5.2.8 Wildlife and Wildlife Habitat Applications submitted under LRIA will consider the impact of proposed work on wildlife and wildlife habitat. Lakes, rivers and wetland areas (including marshes, bogs, swamps and fens) often provide ecological habitat features that are important to wildlife. Significant wildlife habitat should be protected. Wildlife habitat can be divided into four broad categories:

1. Seasonal concentration areas; 2. Rare vegetation communities or specialize habitat for wildlife; 3. Habitats of species of conservation concern; and 4. Animal movement corridors.

Valuable riparian wildlife habitat should also be protected, and when appropriate, wildlife species considerations should be made for:

1. Semi-aquatic furbearers (e.g., beaver, otter, mink, muskrat, etc.); 2. Waterfowl (e.g., ducks, geese); 3. Waterbirds (e.g., great blue heron, black-crowned night-herons, great egrets,

etc.); and 4. Other wildlife species that frequent wetlands (e.g., moose).



Existing wildlife movement corridors (both along and across the waterbody) should be maintained to ensure that sufficient wildlife passage can still occur. A water crossing, or channelization should not be located on a lake or river on which a marsh, swamp, or bog exists in which significant wildlife habitat will be flooded, drained, or otherwise destroyed by construction and/or operation of the works unless impacts can be mitigated to the satisfaction of MNR. Significant unnatural fluctuations in water levels may negatively impact wetland obligate bird species, particularly species that nest on floating vegetation mats (e.g., loons, grebes, etc.). 5.2.9 Species at Risk Generally speaking, LRIA approval will not be granted for works that damage or destroy the habitat of, or kill or harm, an Endangered or Threatened species on the Species at Risk in Ontario list as designated by the Endangered Species Act, 2007 (ESA) The proposed location for a works and any area to be flooded should be checked to determine if habitat for Endangered or Threatened species may be damaged or destroyed by the construction or flooding and, if so, brought to the attention of the appropriate authority for assessment.

The Endangered Species Act, 2007 makes it an offense to kill or harm, or to damage or destroy the habitat of, an Endangered or Threatened species unless authorized under the ESA. The Federal Species at Risk Act (SARA) contains a List of Wildlife Species at Risk.
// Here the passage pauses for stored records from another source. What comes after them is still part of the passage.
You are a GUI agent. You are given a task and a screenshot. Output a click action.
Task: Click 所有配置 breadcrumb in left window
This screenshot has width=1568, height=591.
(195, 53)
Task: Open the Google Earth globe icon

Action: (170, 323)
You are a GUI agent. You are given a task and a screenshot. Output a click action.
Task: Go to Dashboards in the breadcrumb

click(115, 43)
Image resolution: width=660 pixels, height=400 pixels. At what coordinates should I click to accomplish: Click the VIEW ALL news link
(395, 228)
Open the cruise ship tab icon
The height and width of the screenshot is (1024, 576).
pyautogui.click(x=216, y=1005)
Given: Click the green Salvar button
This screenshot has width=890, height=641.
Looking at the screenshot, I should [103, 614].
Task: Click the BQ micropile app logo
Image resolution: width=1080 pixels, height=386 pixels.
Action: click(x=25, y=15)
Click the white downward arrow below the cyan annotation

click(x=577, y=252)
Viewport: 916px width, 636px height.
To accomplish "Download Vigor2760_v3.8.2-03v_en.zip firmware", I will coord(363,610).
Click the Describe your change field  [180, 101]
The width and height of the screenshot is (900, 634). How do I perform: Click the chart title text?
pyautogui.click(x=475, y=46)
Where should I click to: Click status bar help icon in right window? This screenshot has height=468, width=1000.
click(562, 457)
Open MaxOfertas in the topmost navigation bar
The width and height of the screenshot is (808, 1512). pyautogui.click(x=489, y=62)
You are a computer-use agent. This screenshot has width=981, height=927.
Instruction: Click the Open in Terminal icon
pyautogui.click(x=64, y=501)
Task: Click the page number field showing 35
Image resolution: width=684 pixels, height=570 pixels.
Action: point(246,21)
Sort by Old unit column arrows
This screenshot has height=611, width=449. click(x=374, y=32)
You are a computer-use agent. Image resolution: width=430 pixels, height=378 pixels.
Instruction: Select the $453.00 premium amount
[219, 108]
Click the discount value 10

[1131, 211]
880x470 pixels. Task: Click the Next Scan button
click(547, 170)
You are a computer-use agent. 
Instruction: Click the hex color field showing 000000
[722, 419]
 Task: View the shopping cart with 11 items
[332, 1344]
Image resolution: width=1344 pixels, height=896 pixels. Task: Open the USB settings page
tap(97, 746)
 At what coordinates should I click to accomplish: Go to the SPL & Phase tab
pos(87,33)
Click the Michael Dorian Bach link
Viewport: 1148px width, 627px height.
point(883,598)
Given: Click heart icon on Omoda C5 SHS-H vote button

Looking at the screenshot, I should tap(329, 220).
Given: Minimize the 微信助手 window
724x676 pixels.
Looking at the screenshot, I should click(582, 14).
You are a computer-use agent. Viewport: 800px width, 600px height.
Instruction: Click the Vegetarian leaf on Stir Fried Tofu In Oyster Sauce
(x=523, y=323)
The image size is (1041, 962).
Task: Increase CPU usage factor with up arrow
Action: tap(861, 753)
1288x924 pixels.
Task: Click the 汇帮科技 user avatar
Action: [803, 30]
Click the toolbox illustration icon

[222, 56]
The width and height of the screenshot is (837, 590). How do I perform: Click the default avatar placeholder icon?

The habitat of these species must also be included in the above assessment. 5.2.10 Wetlands Applications submitted under the LRIA will consider the impact of proposed work on provincially significant wetlands (PSW). Wetlands on lakes, rivers and in riparian areas provide important ecological, hydrological and socio-economic values. PSW’s should be protected. Please refer to the “Wildlife and Wildlife Habitat” and “Species-at-Risk” sections for additional information on these values. A water crossing, dam or channelization should not be located on a lake or river on which a PSW will be flooded, drained, or otherwise destroyed by construction and/or operation of the works unless it has been demonstrated that there are no negative impacts on the natural features or ecological functions which make the wetland provincially significant. In particular, work is to be timed and carried out such that there are no negative impacts on wetland hydroperiod.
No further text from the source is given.